→ Your objective
Render the lines between the one holding "coordinates (1080, 215)." and the one holding "the heart-shaped icon", inclusive, as a Markdown table with the columns No. and Line. Leave out any blank lines.

[Rows for locating displayed items]
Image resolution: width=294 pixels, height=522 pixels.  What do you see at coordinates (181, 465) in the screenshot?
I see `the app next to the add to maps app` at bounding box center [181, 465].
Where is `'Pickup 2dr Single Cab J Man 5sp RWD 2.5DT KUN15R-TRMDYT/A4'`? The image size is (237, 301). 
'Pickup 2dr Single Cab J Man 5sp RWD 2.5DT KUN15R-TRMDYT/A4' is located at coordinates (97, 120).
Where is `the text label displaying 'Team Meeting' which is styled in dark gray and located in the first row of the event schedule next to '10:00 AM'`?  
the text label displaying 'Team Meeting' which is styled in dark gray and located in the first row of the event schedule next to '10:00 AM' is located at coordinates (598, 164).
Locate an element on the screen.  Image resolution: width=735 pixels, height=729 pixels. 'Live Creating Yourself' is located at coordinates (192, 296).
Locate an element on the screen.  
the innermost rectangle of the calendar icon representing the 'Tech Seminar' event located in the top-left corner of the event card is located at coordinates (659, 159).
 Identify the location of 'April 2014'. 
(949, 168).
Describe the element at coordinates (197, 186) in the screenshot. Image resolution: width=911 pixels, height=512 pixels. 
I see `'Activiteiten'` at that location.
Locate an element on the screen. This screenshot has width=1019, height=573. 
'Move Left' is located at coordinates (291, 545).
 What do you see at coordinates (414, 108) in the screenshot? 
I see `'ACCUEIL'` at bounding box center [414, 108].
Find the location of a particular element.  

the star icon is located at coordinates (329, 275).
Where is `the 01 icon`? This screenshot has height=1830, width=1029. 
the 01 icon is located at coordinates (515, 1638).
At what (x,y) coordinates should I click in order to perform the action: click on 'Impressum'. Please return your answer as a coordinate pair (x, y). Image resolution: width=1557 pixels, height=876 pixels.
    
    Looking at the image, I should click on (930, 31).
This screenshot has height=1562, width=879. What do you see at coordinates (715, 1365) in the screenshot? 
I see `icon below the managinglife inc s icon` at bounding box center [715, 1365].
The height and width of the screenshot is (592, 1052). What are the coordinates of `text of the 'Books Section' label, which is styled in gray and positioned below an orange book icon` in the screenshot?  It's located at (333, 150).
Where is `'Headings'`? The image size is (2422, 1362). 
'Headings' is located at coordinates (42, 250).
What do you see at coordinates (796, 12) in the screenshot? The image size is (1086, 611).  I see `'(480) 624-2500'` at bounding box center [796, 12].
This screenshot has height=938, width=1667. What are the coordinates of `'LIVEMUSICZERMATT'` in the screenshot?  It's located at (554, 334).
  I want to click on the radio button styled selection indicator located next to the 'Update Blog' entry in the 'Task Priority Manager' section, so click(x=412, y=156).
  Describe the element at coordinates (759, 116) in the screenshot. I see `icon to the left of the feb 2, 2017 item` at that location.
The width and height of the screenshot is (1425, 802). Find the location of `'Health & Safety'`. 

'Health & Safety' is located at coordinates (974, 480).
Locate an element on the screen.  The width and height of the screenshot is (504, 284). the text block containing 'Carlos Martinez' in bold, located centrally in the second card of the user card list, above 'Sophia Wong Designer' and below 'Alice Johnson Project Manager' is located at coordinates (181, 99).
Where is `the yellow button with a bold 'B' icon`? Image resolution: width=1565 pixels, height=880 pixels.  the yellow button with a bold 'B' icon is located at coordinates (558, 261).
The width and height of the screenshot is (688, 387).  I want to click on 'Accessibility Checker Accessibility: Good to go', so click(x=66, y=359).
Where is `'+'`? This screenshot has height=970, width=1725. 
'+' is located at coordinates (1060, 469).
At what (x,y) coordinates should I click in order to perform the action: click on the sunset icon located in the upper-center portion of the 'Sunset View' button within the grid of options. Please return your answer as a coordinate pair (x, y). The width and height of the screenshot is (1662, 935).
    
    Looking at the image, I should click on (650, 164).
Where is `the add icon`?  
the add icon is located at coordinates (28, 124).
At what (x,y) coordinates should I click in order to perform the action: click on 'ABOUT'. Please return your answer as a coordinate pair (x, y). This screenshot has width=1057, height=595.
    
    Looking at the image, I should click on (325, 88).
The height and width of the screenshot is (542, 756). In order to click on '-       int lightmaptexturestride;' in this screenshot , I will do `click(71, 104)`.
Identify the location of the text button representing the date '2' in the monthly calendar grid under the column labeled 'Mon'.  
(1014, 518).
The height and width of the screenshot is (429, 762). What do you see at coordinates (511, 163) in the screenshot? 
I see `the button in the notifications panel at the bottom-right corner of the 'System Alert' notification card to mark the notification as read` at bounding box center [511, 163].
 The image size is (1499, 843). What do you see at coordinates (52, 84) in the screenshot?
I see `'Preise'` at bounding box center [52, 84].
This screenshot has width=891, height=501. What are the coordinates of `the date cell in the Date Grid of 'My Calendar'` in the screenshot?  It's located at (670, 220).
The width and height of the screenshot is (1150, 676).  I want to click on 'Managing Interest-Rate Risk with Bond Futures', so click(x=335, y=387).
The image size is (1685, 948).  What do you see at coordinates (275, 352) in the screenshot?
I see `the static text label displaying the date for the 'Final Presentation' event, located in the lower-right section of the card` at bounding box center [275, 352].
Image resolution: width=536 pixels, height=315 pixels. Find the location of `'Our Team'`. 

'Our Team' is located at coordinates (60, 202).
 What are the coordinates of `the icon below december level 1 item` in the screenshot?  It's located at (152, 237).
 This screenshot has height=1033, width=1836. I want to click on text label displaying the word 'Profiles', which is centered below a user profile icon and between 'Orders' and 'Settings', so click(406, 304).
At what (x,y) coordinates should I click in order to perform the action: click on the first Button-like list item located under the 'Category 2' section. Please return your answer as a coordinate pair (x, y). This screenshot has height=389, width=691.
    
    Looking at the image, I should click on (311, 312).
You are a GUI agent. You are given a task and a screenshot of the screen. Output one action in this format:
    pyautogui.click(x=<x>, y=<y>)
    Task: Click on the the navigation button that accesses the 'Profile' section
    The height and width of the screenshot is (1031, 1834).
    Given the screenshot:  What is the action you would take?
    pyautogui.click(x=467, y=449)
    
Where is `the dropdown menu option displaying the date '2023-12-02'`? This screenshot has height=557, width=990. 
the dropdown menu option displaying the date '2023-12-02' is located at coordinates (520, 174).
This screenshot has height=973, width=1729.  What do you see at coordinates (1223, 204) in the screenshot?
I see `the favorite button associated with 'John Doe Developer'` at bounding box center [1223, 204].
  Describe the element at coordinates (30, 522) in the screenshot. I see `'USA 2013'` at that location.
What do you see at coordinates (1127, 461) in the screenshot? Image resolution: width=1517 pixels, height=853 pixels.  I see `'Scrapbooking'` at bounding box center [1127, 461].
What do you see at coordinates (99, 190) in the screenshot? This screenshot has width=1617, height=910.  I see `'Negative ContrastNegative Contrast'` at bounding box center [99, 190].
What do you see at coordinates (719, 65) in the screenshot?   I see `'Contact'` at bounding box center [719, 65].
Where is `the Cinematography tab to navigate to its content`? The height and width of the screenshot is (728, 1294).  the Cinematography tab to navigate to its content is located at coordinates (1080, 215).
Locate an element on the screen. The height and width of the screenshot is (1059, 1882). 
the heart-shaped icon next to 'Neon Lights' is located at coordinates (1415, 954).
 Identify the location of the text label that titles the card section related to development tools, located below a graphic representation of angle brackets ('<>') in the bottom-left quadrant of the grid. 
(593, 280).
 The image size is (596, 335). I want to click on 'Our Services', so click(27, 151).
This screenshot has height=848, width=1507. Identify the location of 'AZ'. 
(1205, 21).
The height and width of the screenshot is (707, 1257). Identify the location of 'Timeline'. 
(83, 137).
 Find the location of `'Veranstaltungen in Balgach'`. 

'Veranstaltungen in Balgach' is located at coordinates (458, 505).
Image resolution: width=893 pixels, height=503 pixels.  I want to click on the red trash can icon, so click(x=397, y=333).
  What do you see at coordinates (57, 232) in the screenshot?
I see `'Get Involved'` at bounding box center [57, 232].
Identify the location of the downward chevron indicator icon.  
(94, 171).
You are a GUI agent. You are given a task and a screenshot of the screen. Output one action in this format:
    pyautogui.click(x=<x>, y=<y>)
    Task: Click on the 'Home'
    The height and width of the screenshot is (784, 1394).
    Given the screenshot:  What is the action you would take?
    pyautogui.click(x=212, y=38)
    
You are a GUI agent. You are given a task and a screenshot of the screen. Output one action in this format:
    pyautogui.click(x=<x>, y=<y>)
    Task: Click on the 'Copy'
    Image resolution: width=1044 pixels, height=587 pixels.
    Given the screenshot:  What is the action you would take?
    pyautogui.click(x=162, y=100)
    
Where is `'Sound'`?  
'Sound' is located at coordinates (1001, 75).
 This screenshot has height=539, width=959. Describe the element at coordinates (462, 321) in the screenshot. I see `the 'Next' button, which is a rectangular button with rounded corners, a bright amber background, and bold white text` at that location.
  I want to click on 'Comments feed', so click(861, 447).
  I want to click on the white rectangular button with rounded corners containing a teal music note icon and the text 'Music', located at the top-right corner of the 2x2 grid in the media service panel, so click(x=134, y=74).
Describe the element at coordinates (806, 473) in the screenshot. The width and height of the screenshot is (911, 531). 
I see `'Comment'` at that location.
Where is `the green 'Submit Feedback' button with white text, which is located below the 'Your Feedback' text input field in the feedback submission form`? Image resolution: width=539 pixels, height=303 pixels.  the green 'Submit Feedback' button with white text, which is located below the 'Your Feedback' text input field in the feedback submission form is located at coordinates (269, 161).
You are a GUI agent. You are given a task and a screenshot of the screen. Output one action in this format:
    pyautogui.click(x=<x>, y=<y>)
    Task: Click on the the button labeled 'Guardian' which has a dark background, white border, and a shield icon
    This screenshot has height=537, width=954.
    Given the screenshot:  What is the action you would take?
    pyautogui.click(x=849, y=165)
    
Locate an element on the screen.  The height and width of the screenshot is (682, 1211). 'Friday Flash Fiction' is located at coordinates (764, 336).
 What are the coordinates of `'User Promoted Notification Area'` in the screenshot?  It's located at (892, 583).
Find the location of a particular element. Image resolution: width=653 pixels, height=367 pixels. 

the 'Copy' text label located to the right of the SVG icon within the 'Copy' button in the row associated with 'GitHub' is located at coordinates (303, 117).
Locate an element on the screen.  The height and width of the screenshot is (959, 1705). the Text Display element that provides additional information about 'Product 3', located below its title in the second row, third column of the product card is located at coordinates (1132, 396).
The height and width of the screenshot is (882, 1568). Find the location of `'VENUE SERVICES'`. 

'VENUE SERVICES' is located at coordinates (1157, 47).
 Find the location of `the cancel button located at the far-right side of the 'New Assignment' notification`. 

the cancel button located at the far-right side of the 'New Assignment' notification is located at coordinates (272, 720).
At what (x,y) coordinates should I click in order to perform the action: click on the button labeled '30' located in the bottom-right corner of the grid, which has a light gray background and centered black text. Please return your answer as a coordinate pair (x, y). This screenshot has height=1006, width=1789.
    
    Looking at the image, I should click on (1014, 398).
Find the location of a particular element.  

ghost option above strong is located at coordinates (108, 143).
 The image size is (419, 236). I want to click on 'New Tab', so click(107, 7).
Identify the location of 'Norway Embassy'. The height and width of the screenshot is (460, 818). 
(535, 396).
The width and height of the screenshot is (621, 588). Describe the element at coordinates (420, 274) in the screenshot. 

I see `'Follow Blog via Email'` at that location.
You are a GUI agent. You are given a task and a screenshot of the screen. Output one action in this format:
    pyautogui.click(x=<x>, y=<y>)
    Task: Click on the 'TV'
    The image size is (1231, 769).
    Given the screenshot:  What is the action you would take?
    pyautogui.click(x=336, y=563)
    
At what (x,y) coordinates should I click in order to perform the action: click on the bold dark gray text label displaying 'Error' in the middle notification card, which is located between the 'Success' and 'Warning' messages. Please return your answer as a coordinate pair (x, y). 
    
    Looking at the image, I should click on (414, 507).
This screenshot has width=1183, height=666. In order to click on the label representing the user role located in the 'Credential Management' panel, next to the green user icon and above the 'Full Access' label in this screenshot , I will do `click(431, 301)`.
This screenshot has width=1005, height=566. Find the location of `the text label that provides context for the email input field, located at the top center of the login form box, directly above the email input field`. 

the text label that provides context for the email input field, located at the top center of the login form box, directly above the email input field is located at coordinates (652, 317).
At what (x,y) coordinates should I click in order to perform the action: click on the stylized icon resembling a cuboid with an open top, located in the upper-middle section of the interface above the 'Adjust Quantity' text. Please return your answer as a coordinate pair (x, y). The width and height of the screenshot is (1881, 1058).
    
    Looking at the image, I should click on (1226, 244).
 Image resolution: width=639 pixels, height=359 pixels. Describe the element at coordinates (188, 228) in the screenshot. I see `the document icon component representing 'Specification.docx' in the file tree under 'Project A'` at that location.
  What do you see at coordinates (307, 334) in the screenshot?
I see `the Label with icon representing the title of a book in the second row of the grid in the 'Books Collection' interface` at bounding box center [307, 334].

→ Exercise result
| No. | Line |
|---|---|
| 1 | Where is `the Cinematography tab to navigate to its content`? The height and width of the screenshot is (728, 1294).  the Cinematography tab to navigate to its content is located at coordinates (1080, 215). |
| 2 | Locate an element on the screen. The height and width of the screenshot is (1059, 1882).  |
| 3 | the heart-shaped icon next to 'Neon Lights' is located at coordinates (1415, 954). |